Kou, 33, was previously John L. Loeb Associate Professor of the Natural Sciences at Harvard, where he has been on the faculty since 2001.
“In just a few short years since completing his Ph.D., Professor Kou has pioneered an exceedingly important new field in the stochastic modeling of nanoscale biophysics,” says Jeremy Bloxham, FAS dean of science. “This new field is vast and presents a host of new topics that statisticians will likely explore for years to come. Professor Kou has made seminal contributions to the analysis of single biomolecules, and his work in other areas suggests he will continue to make similarly lasting contributions far into the future.”
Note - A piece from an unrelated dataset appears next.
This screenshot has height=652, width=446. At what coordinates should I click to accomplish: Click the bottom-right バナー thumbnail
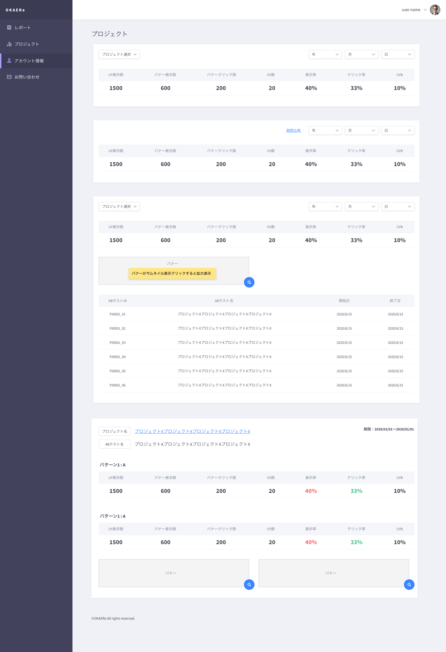point(331,573)
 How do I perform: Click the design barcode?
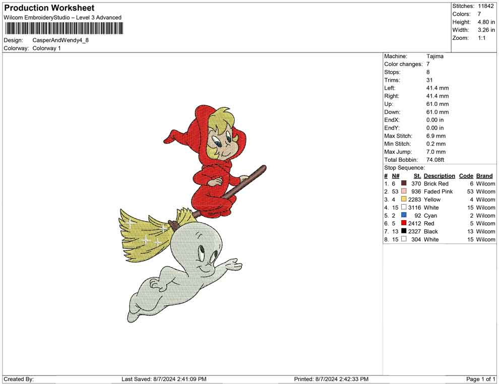coord(64,29)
Together with X. Sunney Xie, Harvard professor of chemistry and chemical biology, Kou has introduced models that explain random nanoscale phenomena in cells and molecules, arising from single-molecule experiments, which previously have baffled classical theories, such as the Brownian diffusion theory that originated from the work of Albert Einstein in 1905.
His work is also transforming a long-established area of statistics known as Monte Carlo methods, a class of simulations invented by leading scientists around 1950 as an aid in performing highly complex calculations, such as in nuclear reactions. Kou’s contribution, dubbed the equi-energy sampler, has brought this old field to a new level of refinement.
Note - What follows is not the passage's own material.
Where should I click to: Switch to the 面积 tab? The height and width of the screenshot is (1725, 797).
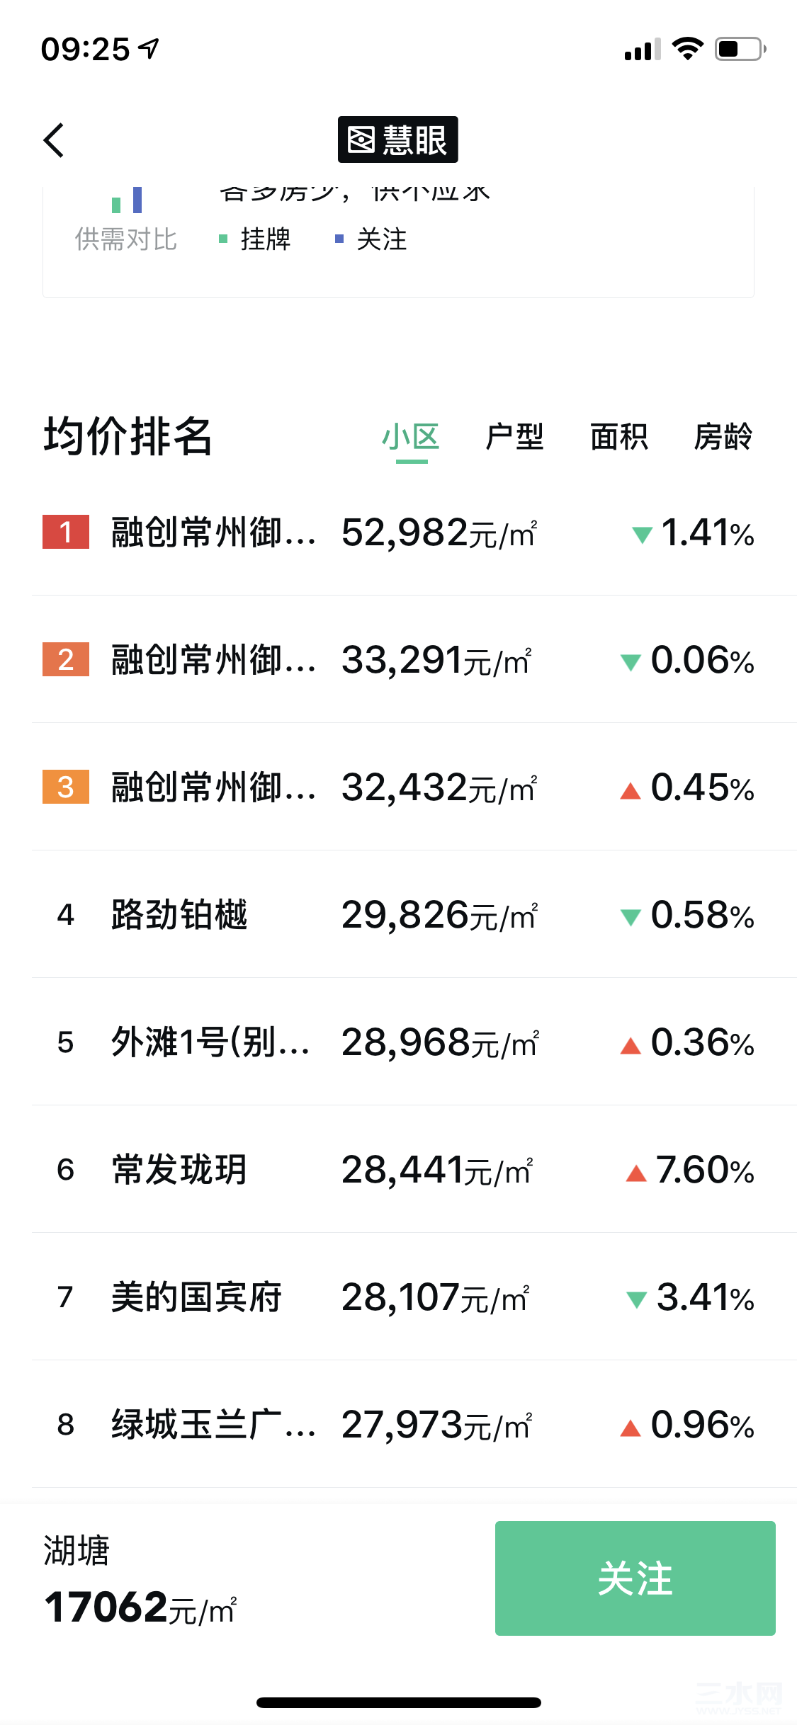click(x=619, y=436)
Kou has done seminal work in the area of non-parametric regression and model selection, with applications across a vast array of fields. Together with his doctoral advisor, Bradley Efron of Stanford University, he has provided a theoretical framework of the pros and cons of a number of statistical models, developing new techniques that merge the strengths of several popular methods while mitigating most of their weaknesses.
Kou has also focused on stochastic modeling in finance and economics, applying to markets powerful stochastic models as he has done in nanoscale biophysics. He has developed models with his brother, Steven Kou, a professor of industrial engineering and operations research at Columbia University, to explain the behavior of growth stocks and biotechnology and internet stocks.
Kou earned his B.S. in computational mathematics at Peking University in 1997, his M.S. in statistics at Stanford in 2000, and his Ph.D. in statistics at Stanford in 2001. That year, he joined the Harvard faculty as an assistant professor, becoming associate professor in 2005.
Kou won the National Science Foundation’s CAREER Award in 2005 and the Institute of Mathematical Statistics’ Richard Tweedie Award in 2007. Also in 2007, he was named a fellow of the American Statistical Association and a Medallion Lecturer of the Institute of Mathematical Statistics. Kou is currently on the editorial boards of Chance Magazine, the Annals of Applied Statistics, the Journal of Multivariate Analysis, and Statistica Sinica.